Problem requirements:
Lines holding the string "computer" are the ones to copy from this listing.

Data supplied:
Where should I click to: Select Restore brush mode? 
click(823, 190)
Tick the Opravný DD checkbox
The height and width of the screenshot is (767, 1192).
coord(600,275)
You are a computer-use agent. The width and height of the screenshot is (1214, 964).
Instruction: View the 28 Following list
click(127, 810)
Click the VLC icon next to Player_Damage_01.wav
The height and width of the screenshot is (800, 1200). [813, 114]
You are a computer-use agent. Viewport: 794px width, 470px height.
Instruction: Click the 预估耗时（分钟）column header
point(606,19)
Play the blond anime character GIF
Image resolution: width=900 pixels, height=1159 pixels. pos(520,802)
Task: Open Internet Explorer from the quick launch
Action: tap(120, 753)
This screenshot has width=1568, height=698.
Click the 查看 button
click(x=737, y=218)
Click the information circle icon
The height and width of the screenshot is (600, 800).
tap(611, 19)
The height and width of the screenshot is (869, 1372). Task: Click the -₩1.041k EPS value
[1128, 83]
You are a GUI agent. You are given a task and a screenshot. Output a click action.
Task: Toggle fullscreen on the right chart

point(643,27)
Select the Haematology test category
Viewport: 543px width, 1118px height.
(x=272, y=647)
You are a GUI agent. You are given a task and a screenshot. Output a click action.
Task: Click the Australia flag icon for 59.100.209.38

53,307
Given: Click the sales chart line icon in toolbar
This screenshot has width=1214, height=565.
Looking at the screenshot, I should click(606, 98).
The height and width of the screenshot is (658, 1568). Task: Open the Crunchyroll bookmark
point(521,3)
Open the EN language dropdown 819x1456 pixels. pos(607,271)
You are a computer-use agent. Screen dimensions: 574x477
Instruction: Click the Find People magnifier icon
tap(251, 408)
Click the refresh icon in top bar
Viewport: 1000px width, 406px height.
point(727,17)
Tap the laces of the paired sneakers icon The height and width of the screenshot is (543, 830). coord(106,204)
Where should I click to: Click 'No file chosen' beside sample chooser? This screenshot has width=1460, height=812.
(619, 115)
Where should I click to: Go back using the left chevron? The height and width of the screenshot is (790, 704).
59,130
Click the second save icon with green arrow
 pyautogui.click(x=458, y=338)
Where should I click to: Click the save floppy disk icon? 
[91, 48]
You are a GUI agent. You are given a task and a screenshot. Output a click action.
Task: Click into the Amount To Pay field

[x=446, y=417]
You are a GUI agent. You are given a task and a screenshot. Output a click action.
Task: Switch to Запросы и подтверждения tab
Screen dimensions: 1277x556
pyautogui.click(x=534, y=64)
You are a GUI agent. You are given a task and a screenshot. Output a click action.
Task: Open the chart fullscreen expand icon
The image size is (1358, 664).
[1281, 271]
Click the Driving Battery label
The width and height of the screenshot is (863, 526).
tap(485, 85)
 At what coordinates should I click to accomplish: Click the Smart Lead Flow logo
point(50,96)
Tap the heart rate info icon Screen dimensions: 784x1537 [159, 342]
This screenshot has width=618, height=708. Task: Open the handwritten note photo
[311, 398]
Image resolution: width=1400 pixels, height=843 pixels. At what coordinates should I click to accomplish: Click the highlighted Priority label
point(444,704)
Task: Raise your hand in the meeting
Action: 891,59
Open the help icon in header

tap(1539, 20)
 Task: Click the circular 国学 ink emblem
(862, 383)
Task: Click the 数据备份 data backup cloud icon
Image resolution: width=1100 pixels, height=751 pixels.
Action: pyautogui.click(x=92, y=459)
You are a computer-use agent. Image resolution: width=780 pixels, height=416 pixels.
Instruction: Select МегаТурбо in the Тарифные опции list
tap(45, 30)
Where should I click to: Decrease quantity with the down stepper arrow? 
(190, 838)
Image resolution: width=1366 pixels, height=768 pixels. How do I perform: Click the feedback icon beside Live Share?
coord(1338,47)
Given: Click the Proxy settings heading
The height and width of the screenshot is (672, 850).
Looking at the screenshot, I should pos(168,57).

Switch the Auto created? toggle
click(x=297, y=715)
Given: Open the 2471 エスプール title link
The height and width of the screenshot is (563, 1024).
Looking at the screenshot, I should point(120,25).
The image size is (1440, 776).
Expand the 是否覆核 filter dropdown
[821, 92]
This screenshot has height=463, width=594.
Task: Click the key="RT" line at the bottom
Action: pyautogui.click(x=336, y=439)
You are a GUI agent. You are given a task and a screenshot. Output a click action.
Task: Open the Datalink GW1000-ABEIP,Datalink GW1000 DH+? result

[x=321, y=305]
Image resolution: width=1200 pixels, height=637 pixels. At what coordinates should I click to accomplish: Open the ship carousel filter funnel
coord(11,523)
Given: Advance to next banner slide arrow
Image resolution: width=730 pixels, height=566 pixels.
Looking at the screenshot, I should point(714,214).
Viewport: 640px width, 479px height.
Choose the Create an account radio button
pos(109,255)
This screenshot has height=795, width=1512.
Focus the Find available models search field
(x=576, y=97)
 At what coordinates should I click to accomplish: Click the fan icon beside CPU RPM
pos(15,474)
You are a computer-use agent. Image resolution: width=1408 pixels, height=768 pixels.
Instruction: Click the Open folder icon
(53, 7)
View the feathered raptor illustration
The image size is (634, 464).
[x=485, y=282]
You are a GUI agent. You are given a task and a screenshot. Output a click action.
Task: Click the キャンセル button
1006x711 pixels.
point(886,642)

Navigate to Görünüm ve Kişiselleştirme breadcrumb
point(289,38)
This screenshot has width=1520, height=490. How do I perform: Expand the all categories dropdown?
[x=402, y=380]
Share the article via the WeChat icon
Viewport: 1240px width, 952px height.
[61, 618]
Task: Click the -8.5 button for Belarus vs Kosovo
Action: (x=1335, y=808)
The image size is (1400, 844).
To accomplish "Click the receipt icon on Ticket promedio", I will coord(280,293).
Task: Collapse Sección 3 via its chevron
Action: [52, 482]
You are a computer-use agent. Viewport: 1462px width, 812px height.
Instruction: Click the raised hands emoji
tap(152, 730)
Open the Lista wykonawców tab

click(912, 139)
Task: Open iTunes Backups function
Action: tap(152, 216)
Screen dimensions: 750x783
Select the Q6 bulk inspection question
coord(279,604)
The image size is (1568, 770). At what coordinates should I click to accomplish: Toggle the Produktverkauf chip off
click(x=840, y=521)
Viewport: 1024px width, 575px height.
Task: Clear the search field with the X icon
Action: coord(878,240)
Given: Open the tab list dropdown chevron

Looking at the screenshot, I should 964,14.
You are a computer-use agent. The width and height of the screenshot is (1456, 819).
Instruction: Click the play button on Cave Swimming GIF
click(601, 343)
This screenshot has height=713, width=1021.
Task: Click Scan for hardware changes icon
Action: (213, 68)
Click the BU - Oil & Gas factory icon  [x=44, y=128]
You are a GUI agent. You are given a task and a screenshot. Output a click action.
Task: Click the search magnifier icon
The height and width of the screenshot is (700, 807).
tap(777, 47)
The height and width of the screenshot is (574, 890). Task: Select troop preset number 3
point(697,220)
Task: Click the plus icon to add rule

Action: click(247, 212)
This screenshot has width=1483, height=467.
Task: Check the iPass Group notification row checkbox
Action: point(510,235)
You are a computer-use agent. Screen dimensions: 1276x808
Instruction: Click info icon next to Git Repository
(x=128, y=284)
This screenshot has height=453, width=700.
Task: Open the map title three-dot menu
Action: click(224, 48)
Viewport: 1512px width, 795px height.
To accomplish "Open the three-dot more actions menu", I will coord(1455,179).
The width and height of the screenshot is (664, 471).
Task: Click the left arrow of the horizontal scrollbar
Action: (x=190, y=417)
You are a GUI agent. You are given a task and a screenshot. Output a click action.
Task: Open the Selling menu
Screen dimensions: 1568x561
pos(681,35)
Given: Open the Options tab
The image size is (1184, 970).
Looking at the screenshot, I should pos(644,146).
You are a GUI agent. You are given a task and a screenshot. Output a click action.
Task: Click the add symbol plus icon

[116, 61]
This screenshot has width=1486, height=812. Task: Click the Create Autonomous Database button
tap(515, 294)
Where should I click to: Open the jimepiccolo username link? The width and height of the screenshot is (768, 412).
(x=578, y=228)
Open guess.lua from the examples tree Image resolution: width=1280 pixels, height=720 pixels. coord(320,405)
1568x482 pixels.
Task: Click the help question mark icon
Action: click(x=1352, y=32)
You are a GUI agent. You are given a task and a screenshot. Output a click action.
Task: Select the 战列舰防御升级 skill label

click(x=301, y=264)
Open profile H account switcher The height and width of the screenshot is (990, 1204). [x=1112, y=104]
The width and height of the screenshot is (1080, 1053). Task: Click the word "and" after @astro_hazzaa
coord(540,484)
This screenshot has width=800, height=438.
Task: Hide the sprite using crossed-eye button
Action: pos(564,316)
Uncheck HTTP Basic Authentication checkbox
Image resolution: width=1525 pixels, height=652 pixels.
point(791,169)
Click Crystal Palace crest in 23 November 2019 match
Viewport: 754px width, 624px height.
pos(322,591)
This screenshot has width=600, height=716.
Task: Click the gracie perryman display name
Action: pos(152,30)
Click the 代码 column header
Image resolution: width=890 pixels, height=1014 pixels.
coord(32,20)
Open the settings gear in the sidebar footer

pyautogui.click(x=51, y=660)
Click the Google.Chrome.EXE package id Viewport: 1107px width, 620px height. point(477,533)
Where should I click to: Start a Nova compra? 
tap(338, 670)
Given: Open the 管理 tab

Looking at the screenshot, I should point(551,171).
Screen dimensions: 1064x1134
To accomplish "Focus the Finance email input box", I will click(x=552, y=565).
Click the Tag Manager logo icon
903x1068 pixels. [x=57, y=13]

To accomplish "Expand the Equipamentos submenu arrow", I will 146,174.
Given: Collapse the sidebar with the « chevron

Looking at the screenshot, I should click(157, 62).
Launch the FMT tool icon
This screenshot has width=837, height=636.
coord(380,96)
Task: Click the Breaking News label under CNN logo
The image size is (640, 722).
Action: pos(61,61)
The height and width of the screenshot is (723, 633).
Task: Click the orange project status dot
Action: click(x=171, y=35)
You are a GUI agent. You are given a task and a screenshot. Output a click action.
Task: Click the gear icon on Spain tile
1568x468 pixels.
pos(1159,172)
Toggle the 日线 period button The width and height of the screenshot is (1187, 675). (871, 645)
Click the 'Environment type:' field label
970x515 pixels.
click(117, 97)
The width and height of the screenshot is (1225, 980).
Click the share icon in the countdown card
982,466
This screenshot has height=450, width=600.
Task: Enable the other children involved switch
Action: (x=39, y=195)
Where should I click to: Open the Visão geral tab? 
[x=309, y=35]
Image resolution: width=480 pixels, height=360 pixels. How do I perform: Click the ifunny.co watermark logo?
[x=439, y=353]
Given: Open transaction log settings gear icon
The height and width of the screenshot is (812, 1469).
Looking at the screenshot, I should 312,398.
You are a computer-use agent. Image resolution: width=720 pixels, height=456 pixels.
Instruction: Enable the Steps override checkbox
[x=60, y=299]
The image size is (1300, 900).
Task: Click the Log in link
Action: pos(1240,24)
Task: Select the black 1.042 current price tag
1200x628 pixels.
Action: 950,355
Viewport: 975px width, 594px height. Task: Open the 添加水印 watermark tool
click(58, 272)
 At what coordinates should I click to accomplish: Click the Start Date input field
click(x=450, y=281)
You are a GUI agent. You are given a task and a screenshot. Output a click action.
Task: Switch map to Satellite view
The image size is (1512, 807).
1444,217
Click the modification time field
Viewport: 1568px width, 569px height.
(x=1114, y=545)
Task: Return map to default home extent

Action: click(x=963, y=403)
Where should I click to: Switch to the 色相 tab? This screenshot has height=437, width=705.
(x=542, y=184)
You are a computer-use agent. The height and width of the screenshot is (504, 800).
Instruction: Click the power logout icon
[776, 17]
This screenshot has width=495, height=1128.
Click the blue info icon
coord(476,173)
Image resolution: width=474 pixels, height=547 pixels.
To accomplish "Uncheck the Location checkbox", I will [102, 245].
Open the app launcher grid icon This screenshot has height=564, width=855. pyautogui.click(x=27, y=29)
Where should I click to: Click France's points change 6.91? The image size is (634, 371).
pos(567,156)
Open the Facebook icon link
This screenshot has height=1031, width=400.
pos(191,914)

Task solution:
You are a computer-use agent. The width and height of the screenshot is (1214, 964).
You are a computer-use agent. Viewport: 794px width, 470px height.
You are a computer-use agent. Screen dimensions: 574x477
You are a computer-use agent. Image resolution: width=780 pixels, height=416 pixels.
You are a computer-use agent. Image resolution: width=1408 pixels, height=768 pixels.
You are a computer-use agent. Viewport: 1462px width, 812px height.
You are a computer-use agent. The width and height of the screenshot is (1456, 819).
You are a computer-use agent. Screen dimensions: 1276x808
You are a computer-use agent. Image resolution: width=720 pixels, height=456 pixels.
You are a computer-use agent. The height and width of the screenshot is (504, 800).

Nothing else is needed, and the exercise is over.